The UK has a debt ratio is roughly half that, while Germany’s sits pretty at around 60 per cent.

Truss 2.0: Will rout spark a debt crisis?
Takaichi may like to compare herself to the Iron Lady, but after this week, comparisons have been made to another female British prime minister, one who oversaw her own debt crisis.
“Japan appears to have had a Liz Truss-lite moment,” Ken Griffin, the chief executive of Citatel Securities told a World Economic Form event, referring to the short-lived PM’s fateful mini-Budget that unleashed chaos on the UK’s bond market.
“This was one of the biggest moves in yields this century,” he said, adding: “Bond vigilantes are back.”
According to Helen Thomas, the founder of Blonde Money, the worry now should be whether fear bleeds into bond markets closer to home, endangering a quiet rally in the UK’s bonds that has seen government borrowing costs fall to their lowest since 2024.
“The risks now are of contagion,” she told City AM. “Japanese institutions such as as Sumitomo Mitsui have announced plans to double their JGB portfolio in the wake of more attractive domestic yields.”
In other words, with Japanese bonds now offering investors higher yields, the demand for equally high-yielding UK bonds, known as gilts, may dry up, renewing concerns over the UK’s fiscal imprudence that have plagued successive governments ever since the mini-Budget.
Where does this end?
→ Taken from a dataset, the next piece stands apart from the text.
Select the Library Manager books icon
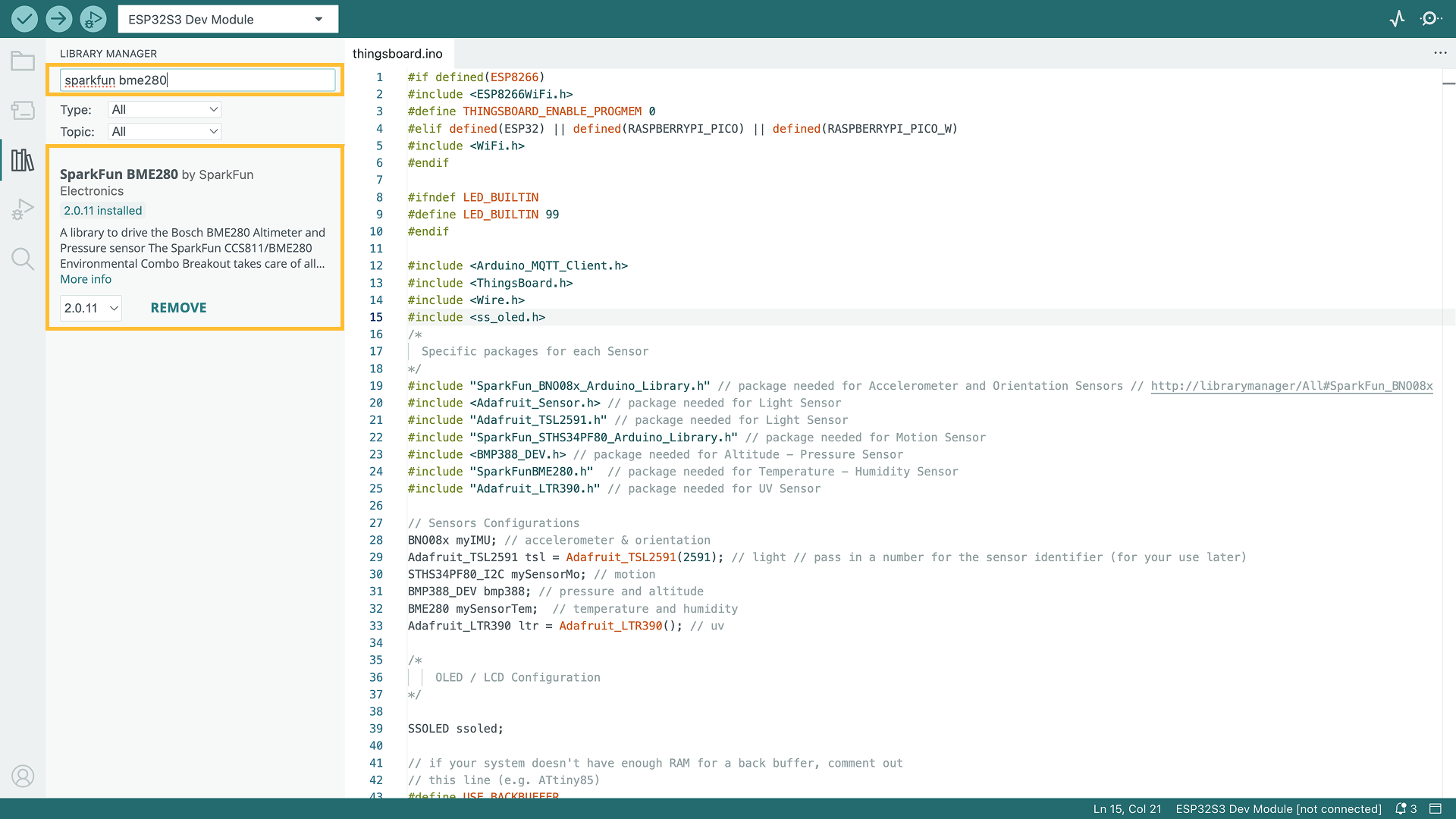The image size is (1456, 819). [23, 160]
For Brooks, the Bank of Japan will “no doubt” step in as a buyer of last resort for the nation’s long-dated bonds, helping bring down the country’s borrowing costs and preventing a full-blown debt crisis. But doing so would involve printing more money, which will further way on a yen that is already at multi-year lows.
Then there’s the United States, whose gaping budget deficit stands at north of six per cent. If investors suddenly take a disliking to that, the effects, in Griffin’s eyes, would be “far more devastating”.
For now, the ructions appear restricted to Japan. And the widow-maker trade is on.